:: Document text ::
- - -

There’s more. Australia, South Korea and Japan have long been described by the US as “major Non-NATO allies (MNNA),” which means that they have close strategic relations with the US armed forces. In 2019, the US Senate had agreed that India will become a “non-NATO ally,” which is one step below MNNA but acknowledges the special defence relationship between New Delhi and Washington.

Also read: India’s Covid tragedy is a propaganda tool for Chinese State. Not even dead are spared

India and the plurilateral bodies

It seems as if a new world order is being shaped in London these days, consisting of the G-7 + European Union + Quad + MNNA++ nations. And it is the Covid pandemic that is reshaping many of these new contours.

The US, of course, is the natural leader of this coalition, although it is not the only one. All the others will drift towards the US to become more than a sum of their parts or drift away like satellites in their orbit, depending upon the need of the hour.

Jaishankar likes to call this “plurilateralism,” as distinct from “multi-lateralism,” and this is how the jargon breaks down: Each nation is its own master, free to engage with others in small groups it is comfortable with, whether in the Quad or NATO or like-minded extended G-7 groupings.

It is clear the continuing lack of trust between India and China is driving Delhi into these plurilateral bodies where the US is a key pole around which other satellites also revolve. No matter how much the US has bled from the wars in Afghanistan and Iraq — and now the Covid-19 pandemic — it remains a very powerful force to contend with.

This also means that the bell is tolling for organisations like BRICS (Brazil-Russia-India-China-South Africa) and RICS (Russia-India-China-South Africa), because India is no longer willing to tolerate the outsize influence being wielded by China in these bodies.

- - -

:: Extracted material ::
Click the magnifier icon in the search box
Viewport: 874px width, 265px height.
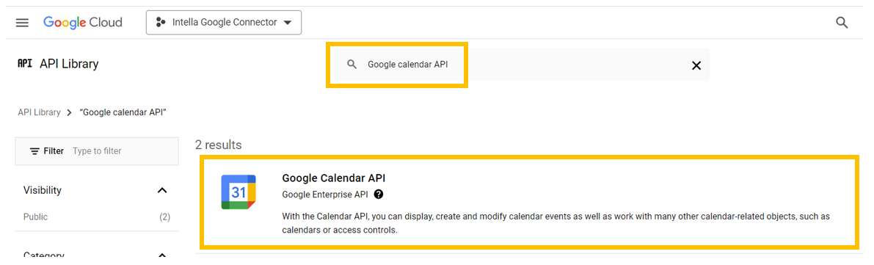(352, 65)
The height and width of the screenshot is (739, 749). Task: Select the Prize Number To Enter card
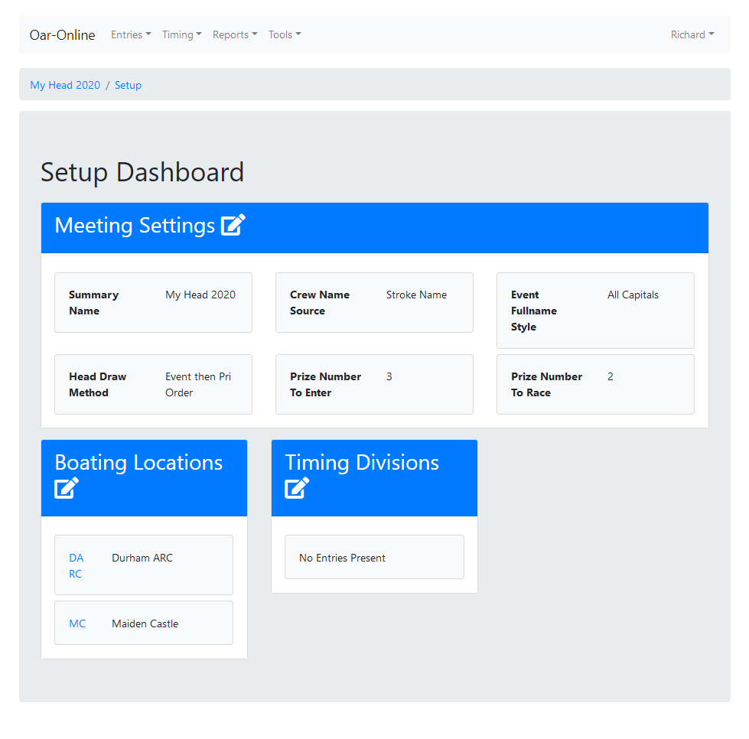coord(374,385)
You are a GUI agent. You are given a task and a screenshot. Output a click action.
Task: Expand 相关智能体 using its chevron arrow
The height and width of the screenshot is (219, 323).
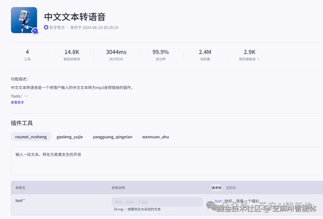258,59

- - -

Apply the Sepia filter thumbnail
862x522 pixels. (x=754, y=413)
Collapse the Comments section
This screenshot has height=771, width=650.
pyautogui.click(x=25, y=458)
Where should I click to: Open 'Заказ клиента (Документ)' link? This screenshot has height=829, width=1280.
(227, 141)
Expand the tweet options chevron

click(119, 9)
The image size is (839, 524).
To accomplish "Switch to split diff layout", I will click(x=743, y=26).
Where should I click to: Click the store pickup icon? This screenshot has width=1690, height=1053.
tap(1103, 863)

- - -

:: Work instruction 1 ::
In the article on India and plurilateral bodies, what term does Jaishankar use for nations engaging in small groups of their own choosing?
:: Work instruction 2 ::
Resume the article on India and plurilateral bodies from its last sentence and keep writing.
The data has no connection to the article on India and plurilateral bodies.

:: Reply 1 ::
Plurilateralism.

:: Reply 2 ::
The other informal pole in the new world order still being shaped by the pandemic is China, which has bounced back better than most other countries, having been able to contain the virus through strict measures. Russia will likely be seen falling on China’s side, even though all is not always smooth between Beijing and Moscow. Vladimir Putin will never acknowledge he is a junior partner to Xi Jinping, nor have the Russians committed themselves to Putin’s autocracy – he has just changed the law to allow himself to be in power till 2036 – so they can become subservient to Beijing.

Also read: India’s soul has been seared. Wounded spirits more damaging than the countless Covid deaths

The faith in India: with or without Modi

Jaishankar’s visit to London demonstrates that India continues to be feted by the world, despite the western press leaving no stone unturned in calling out Modi’s hubris in declaring the end of the pandemic a few months ago.

Why, one may ask, is this happening, especially when the Biden administration seems sensitive to publications like The New York Times, The Washington Post and Los Angeles Times, which have been at the forefront criticising Modi?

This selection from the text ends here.